Task data →
________________
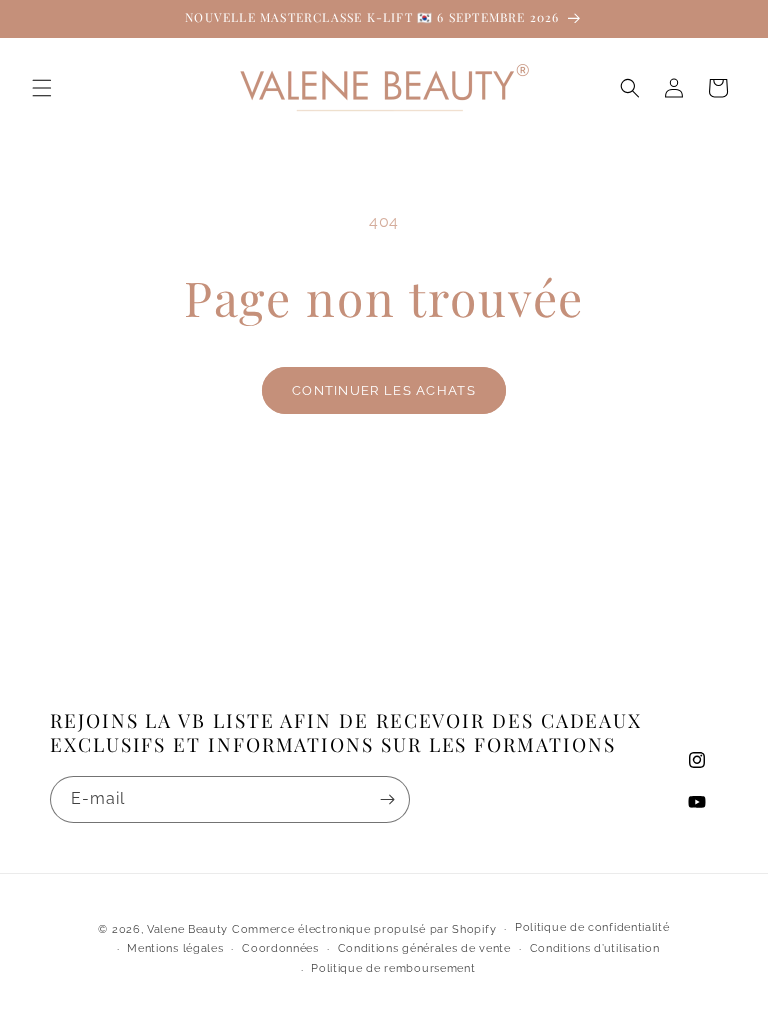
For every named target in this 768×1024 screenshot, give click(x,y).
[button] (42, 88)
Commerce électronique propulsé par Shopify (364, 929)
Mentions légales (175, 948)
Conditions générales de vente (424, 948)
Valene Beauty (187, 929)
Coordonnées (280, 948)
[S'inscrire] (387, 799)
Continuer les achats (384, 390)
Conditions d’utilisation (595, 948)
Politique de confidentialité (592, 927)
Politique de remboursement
________________
Try it →
From the line containing "Conditions générales de vente (424, 948)" down to the final line of the records above, copy everything exactly and include nothing else.

Answer box →
Conditions générales de vente (424, 948)
Valene Beauty (187, 929)
Coordonnées (280, 948)
[S'inscrire] (387, 799)
Continuer les achats (384, 390)
Conditions d’utilisation (595, 948)
Politique de confidentialité (592, 927)
Politique de remboursement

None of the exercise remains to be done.